¿Por qué dos cartas Pokémon iguales pueden valer cientos de euros de diferencia?

¿Por qué dos cartas Pokémon iguales pueden valer cientos de euros de diferencia?

Seguro que te ha pasado.

Buscas una carta Pokémon por Internet y encuentras exactamente la misma que tienes tú. Mismo dibujo, mismo Pokémon y misma colección.

Pero hay algo que no cuadra.

Una cuesta 15 € y otra supera los 300 €.

¿Cómo es posible?

Aunque parezcan iguales, lo cierto es que probablemente no lo sean.

En el coleccionismo, hay pequeños detalles que pueden cambiar por completo el valor de una carta. El más importante suele ser el estado de conservación. Una carta impecable siempre despertará mucho más interés que otra con las esquinas dobladas o pequeños arañazos.

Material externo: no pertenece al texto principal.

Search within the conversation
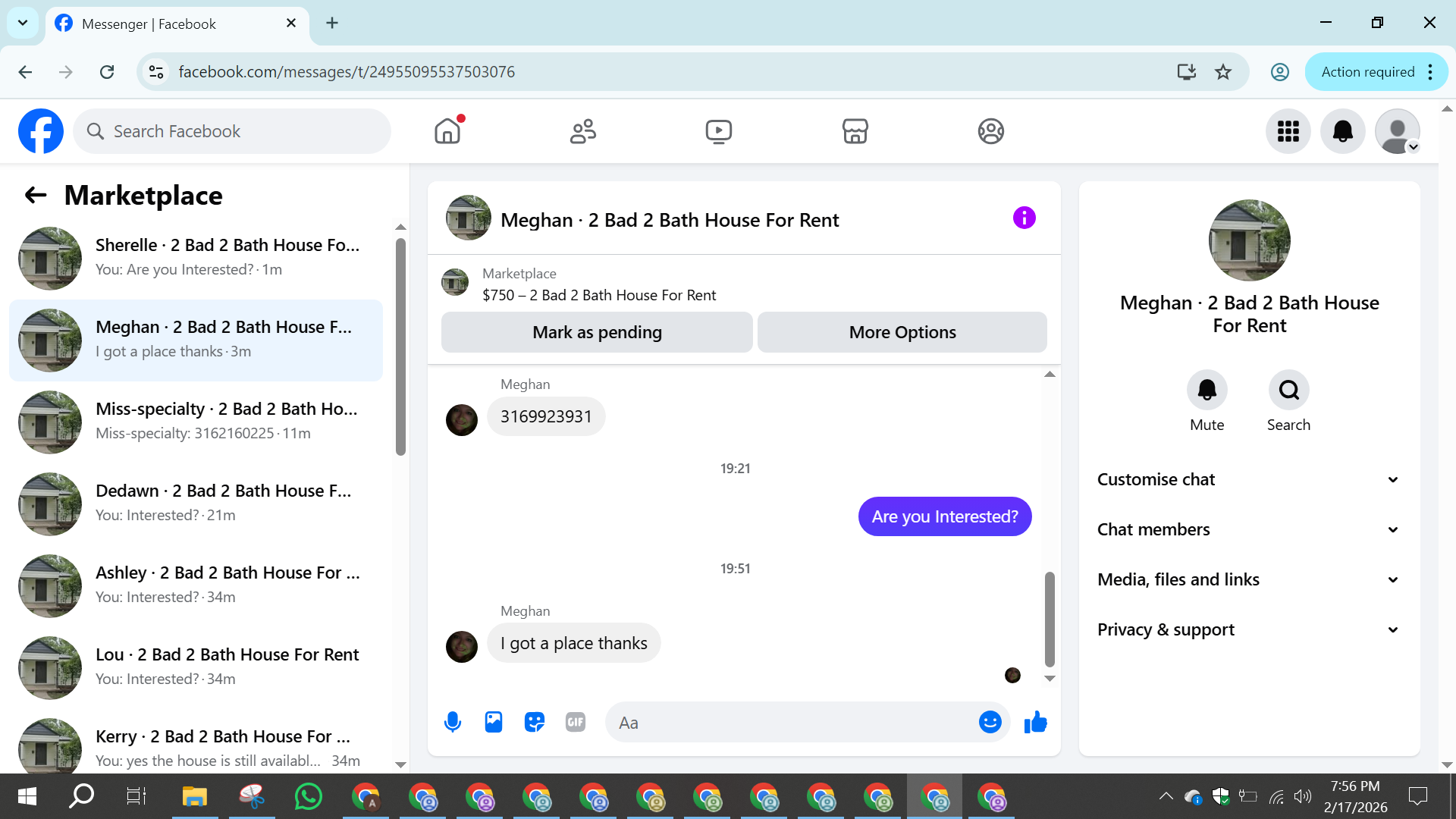This screenshot has height=819, width=1456. 1288,390
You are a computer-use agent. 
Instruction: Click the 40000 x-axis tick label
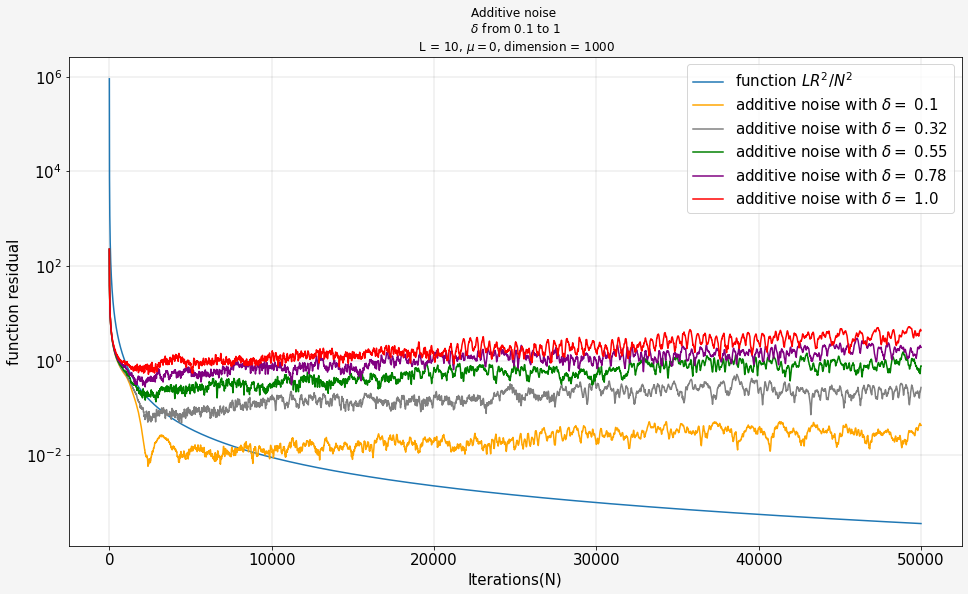(758, 560)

También influye la edición. Algunas cartas tuvieron una tirada muy limitada y otras se imprimieron durante años. A simple vista pueden parecer idénticas, pero para un coleccionista no lo son.

El idioma también puede marcar diferencias. Hay cartas en japonés, inglés o español que tienen más demanda dependiendo de la colección o del momento del mercado.

Y luego están las cartas gradeadas. Si alguna vez has visto una carta dentro de una caja de plástico con una nota de una empresa como PSA, ya sabes de qué hablamos. Esa certificación da confianza al comprador y puede hacer que una misma carta valga mucho más.

Por último, está la demanda. Al final, una carta vale lo que alguien está dispuesto a pagar por ella. Hay Pokémon que siempre tienen cientos de coleccionistas detrás y otros que, aunque sean más difíciles de conseguir, apenas despiertan interés.

Por eso, antes de comparar precios, merece la pena fijarse en todos esos pequeños detalles.

Porque en el mundo Pokémon, dos cartas pueden parecer iguales... y, sin embargo, tener un valor completamente diferente.